Chartwell is in the Kent countryside near Westerham, managed by the National Trust, and open seasonally from roughly April through October. National Trust members enter free; non-members pay around £17 for adults.
The House
The interior preserves the house much as it was during Churchill’s occupation. His study, where he wrote most of his major works including “The Second World War” (6 volumes, a Nobel Prize for Literature in 1953), has the standing desk he used – Churchill wrote most of the morning standing up, which reportedly startled visitors. The map room has the situation maps used for briefings during the war years. The dining room walls hold photographs of dinners that included Roosevelt, Montgomery, and Eisenhower.
The art is the most surprising element. Churchill took up painting in 1915 after his forced resignation from the Admiralty following Gallipoli, and produced over 500 paintings over his lifetime – mostly landscapes, often of Chartwell itself, many of them technically competent.

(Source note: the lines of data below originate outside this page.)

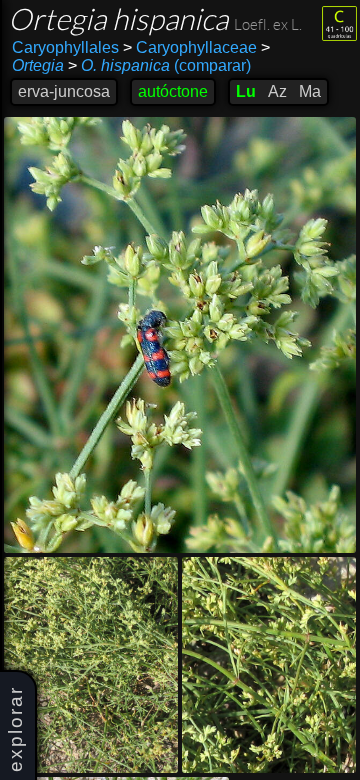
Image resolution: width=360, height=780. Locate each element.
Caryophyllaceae (190, 47)
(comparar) (159, 65)
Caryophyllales (65, 47)
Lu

A selection hangs throughout the house and in the dedicated studio. Whether these are good paintings or important paintings because Churchill painted them is a reasonable question to ask; the answer is probably both.
The Gardens
The grounds cover about 25 acres and include the kitchen garden, the rose garden, the swimming pool Churchill used into his eighties, and the brick wall that Churchill built himself over many years – bricklaying was his stress relief, and he became a member of the Amalgamated Union of Building Trade Workers in 1928. The views south over the Weald of Kent from the garden terrace are excellent.
Getting There
The nearest rail station is Sevenoaks, about 4 miles from the house. Local bus services and taxis cover the connection. From London Victoria, Sevenoaks is about 35 minutes by train. If driving, the house is 26 miles south of London off the B2026. Parking is available on site.
The town of Westerham, 2 miles east, has a pub lunch option at The George and Dragon and a statue of Churchill on the village green. Combining the two into a half-day is the standard approach. The Ontario Farmhouse in Westerham village was Wolfe’s birthplace – General James Wolfe, who died taking Quebec in 1759 – making Westerham unexpectedly dense with British military history per square mile.